• _Work to complete_
Beginning with the line that holds "Where should I", copy each line through the end of the material below, exactly and with no pictures.

• _Available data_

■ ■ ■ ■ ■ ■ ■

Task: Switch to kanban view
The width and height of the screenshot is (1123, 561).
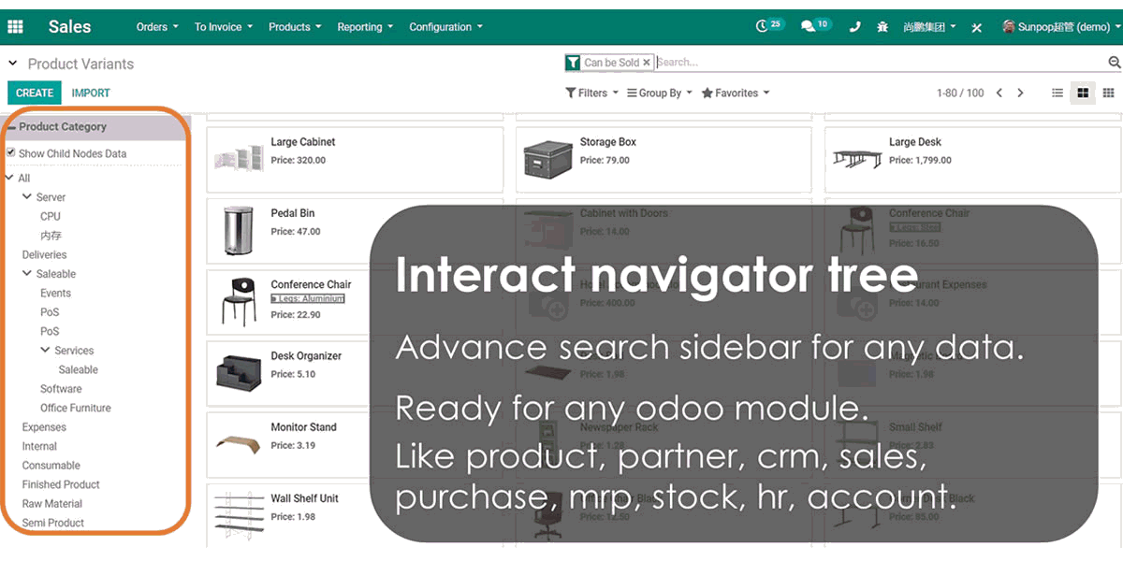Action: [x=1083, y=93]
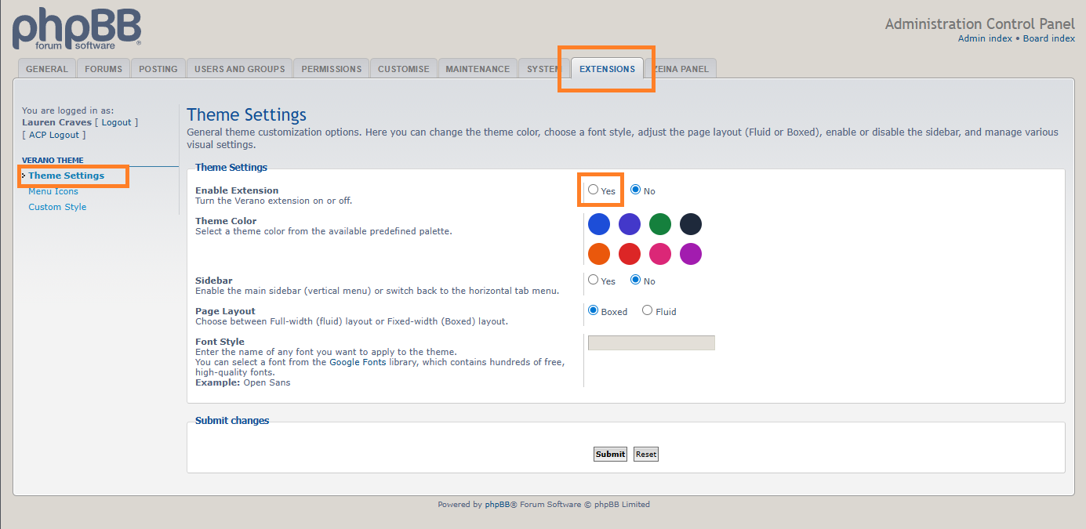Click the Reset button

pyautogui.click(x=646, y=454)
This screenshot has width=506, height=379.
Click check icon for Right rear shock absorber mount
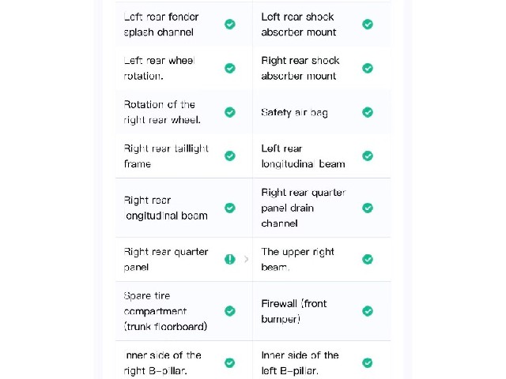click(x=368, y=69)
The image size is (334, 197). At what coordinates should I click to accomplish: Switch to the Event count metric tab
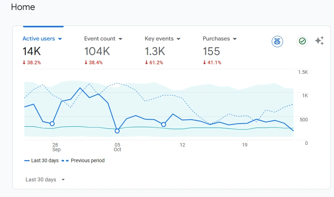[100, 39]
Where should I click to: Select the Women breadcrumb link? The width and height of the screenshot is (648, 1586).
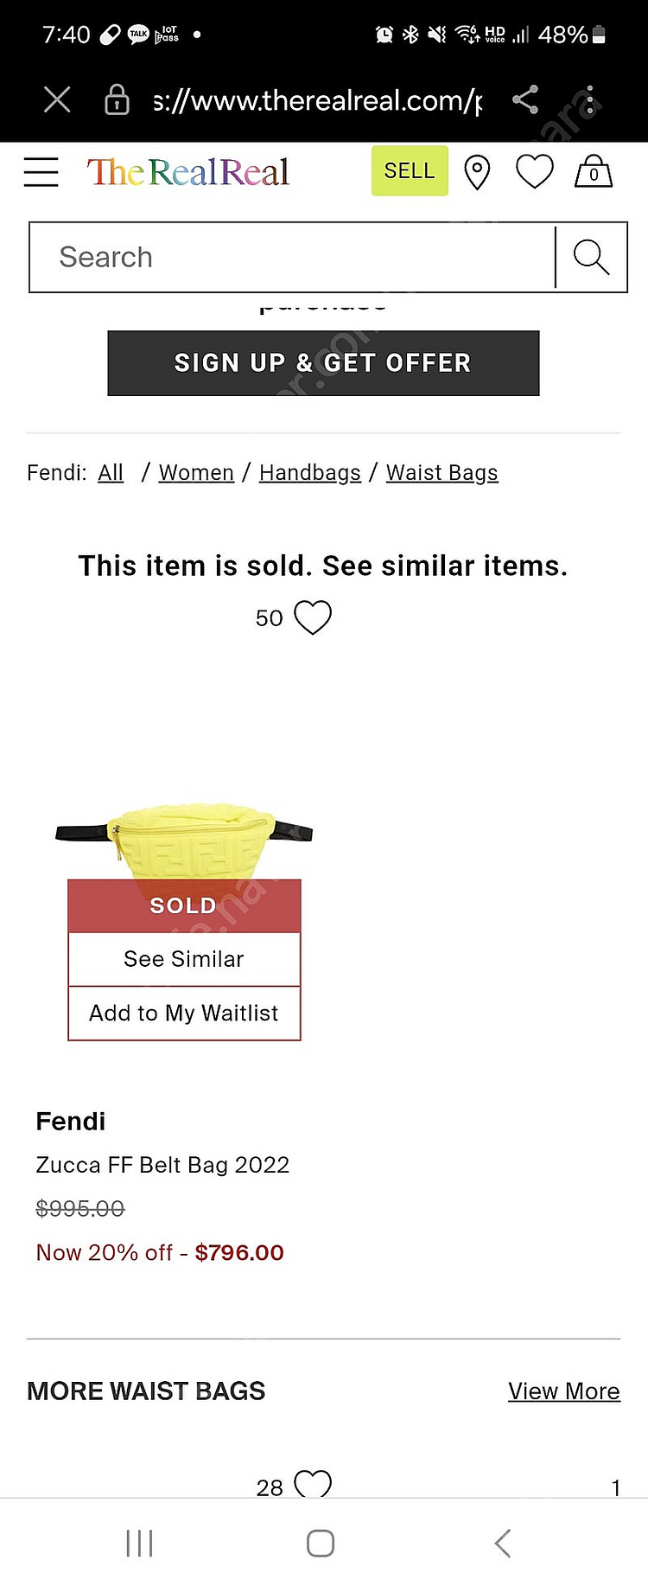196,473
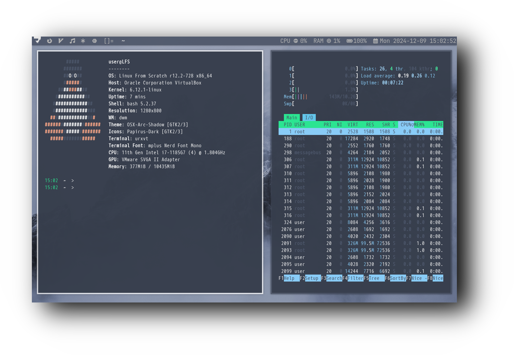514x355 pixels.
Task: Toggle tree view with F5 Tree
Action: pos(374,278)
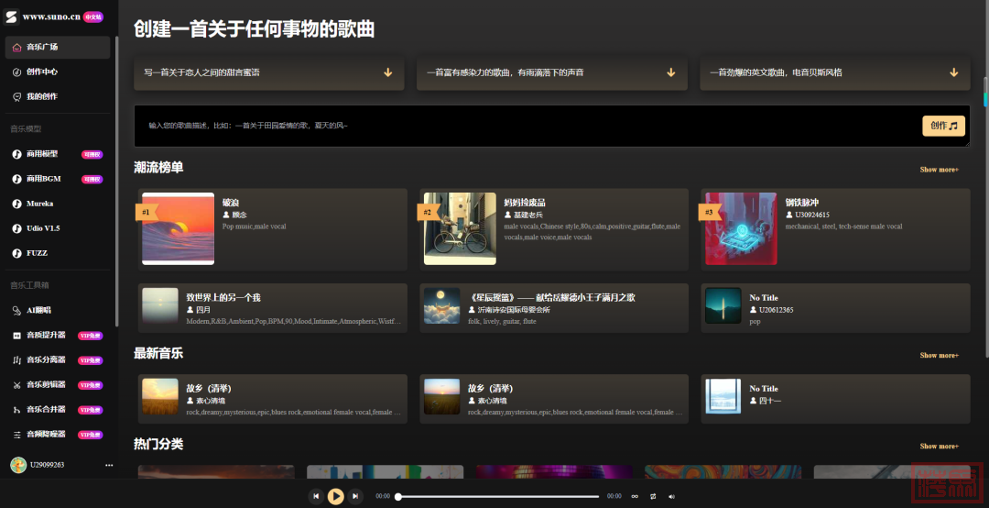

■ ■ ■ ■ ■ ■ ■

• _Exercise response_
Where should I click to: Select the Women breadcrumb link? The width and height of the screenshot is (648, 1586).
196,473
514x355 pixels.
Task: Toggle tree view with F5 Tree
Action: pos(374,278)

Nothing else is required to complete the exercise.